Friday, November 23, 2012

Make A Biscotti Cheesecake

A rich lemon sauce top and biscotti bottom makes this cheesecake a hit!


This wonderful refreshing cheesecake is enhanced by the use of biscotti for the crust. Lemon adds even more flavor, making this a sure fire hit for any occasion. Follow these steps to bake a delicious biscotti cheesecake.


Instructions


1. Preheat the oven to 350. Combine the crushed biscotti and melted butter in a bowl. Press it into the bottom and sides of an 8" springform pan. Bake the crust for 8 minutes. Cool it on a wire rack.

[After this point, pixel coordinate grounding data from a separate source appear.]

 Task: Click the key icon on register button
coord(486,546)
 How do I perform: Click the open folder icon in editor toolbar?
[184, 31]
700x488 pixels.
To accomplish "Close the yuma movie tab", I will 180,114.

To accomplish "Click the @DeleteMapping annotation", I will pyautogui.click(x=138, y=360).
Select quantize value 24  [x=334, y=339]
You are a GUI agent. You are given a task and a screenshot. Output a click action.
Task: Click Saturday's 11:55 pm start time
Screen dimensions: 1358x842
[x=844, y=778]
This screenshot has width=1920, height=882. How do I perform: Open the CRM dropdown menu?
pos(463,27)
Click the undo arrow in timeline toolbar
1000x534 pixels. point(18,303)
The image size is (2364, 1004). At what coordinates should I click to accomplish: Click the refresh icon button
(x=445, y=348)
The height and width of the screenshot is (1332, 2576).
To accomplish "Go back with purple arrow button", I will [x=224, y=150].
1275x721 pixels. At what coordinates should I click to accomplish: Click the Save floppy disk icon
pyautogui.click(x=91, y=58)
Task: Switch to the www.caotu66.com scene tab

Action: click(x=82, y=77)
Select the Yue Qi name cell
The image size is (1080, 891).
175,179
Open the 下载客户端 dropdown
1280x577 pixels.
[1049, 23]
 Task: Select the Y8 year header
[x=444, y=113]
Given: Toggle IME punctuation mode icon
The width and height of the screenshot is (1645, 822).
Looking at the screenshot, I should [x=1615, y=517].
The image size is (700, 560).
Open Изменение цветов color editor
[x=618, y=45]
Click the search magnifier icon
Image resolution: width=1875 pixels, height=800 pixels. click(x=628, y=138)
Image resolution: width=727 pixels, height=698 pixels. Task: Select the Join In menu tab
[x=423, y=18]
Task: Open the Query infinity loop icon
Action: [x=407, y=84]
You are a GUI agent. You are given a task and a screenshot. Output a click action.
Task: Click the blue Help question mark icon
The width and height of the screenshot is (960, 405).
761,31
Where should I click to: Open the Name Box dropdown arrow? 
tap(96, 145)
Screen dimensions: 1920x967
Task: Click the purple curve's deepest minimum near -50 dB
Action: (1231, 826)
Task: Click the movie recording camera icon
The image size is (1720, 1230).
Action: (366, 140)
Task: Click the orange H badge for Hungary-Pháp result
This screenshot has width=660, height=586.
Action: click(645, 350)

2. Combine cheeses, sugar, lemon peel and 3 tbs. lemon juice in a bowl. Beat it with a mixer on medium until combined. Add eggs and beat on low until just combined. Pour into prepared crust.


3. Bake for 40-45 minutes or until the center appears set when shaken. Cool the cheesecake on a wire rack for 15 minutes before loosening the crust from the sides of the pan. Cool it for an additional 30 minutes before removing the pan sides.








4. Make Lemon Sauce topping: Combine 1 tbs. of lemon juice and cornstarch in a small saucepan, stirring it together until there are no lumps. Stir in the egg yolks, sugar and the rest of the lemon juice. Cook on medium heat, stirring constantly until it begins to bubble. Reduce the heat and cook about 2 minutes more (stirring constantly) until it begins to thicken. Remove from heat and stir in the butter pieces, stirring until the butter is completely melted and incorporated into the sauce.Spoon warm sauce over the top of the cheesecake. Cover and refrigerate the cheesecake for at least 4 hours before serving.